The teacher, Matthew Hirschfelder, was charged with first-degree sexual misconduct with a minor for allegedly having sex with a Hoquiam High School senior in 2006. He challenged a judge's refusal to dismiss his case, arguing the student wasn't a minor because she was 18.
Hirschfelder, who was 33 at the time, also denies any sexual relationship occurred.
A three-judge panel of the Washington Court of Appeals unanimously agreed that the case should be dismissed. While the law was written vaguely, a review of legislative history shows that lawmakers only intended to criminalize contact between teachers and 16- or 17-year-old students — not those over 18, the court said.
"The name of the statute is 'sexual misconduct with a minor,'" said Hirschfelder's attorney, Rob Hill, stressing that the state recognizes that an 18-year-old is no longer a minor.
The state's code of professional conduct for teachers still prohibits any sexual advance toward or contact with pupils, whatever their age, and teachers can be fired for it. Sexual contact with students younger than 16 is considered child rape or molestation; the age of consent in Washington is 16.
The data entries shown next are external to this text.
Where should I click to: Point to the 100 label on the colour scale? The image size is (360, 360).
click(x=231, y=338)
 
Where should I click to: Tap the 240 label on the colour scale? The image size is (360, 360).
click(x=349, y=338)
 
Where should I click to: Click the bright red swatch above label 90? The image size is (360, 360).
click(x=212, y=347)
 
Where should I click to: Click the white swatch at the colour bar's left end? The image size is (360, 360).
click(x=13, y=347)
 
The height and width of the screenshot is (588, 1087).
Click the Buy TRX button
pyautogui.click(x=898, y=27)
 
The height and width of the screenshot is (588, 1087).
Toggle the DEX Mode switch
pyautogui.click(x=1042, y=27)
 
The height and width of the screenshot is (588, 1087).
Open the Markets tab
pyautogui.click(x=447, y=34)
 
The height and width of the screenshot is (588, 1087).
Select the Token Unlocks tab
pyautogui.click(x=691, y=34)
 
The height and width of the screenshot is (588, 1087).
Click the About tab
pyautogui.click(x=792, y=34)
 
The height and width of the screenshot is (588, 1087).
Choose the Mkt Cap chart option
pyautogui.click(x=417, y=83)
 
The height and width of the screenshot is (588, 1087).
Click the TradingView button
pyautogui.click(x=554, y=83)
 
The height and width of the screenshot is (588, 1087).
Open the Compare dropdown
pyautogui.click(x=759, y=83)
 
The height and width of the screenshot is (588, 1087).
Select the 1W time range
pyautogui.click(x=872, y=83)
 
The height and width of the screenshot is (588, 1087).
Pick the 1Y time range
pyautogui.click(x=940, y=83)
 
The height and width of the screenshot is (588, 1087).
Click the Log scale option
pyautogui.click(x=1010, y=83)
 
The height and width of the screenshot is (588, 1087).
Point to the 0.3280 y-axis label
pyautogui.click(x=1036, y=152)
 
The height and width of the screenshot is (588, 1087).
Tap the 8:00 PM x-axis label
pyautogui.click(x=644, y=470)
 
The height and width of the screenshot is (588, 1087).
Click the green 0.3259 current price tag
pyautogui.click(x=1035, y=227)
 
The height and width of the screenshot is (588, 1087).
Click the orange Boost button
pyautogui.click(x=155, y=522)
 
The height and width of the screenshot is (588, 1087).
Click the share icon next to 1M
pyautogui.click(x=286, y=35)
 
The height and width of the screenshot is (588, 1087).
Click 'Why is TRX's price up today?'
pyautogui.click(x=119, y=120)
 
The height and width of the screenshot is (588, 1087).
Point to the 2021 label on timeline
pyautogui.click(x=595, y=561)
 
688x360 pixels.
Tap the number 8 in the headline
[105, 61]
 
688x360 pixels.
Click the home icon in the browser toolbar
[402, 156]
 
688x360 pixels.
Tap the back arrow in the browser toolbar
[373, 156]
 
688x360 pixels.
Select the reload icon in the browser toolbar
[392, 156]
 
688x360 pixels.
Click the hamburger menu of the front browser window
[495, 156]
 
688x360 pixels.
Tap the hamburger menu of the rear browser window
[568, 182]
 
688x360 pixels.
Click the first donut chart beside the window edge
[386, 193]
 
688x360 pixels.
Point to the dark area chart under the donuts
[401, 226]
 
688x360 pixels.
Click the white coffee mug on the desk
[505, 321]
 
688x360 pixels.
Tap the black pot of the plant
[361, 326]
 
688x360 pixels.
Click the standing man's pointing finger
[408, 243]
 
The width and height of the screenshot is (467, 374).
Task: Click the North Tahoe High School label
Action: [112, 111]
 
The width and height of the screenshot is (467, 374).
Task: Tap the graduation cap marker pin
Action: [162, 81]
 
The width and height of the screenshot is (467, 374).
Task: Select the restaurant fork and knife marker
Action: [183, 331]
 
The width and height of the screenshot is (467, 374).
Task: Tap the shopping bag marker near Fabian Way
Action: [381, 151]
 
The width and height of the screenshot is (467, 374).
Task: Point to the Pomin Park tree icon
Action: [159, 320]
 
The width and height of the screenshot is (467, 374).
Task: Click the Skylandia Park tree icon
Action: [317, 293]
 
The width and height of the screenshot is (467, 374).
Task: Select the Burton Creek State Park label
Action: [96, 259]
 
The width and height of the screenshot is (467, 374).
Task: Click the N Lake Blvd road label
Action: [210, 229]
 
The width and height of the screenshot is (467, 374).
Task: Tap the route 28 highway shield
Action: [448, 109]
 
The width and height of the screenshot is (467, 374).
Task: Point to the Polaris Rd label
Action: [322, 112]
Hirschfelder has not been able to work as a teacher since late 2006, when he was placed on administrative leave pending an investigation by the school board. He was arrested and charged in spring 2007, after a former choir student told police she had a monthslong affair with him that began shortly before she graduated.
His case did not go to trial because it was stayed pending the appeals court ruling, Hill said. He has been tuning pianos to make ends meet.
Grays Harbor County Prosecutor Stew Menefee did not immediately return a call from The Associated Press, but he told The Daily World newspaper of Aberdeen that he would consider appealing to the state Supreme Court.
Some state legislators are set on changing the law. On Monday, six state representatives introduced legislation that would make it a crime punishable by a mandatory minimum of five years in prison for a teacher to have sex with a student up to age 21, as long as the teacher is five years older than the student and at the same school.
Rep. Larry Haler, R-Richland, the main sponsor of the bill, said he offered it at the request of the Richland School District, after a judge dropped a sexual misconduct charge against a Richland High School teacher because the teacher's alleged victim was 18.
"This is a real concern of mine, and with the court decision today, that just strengthens this bill," Haler said. "We need to protect our students as long as they're in our public schools, irrespective of age."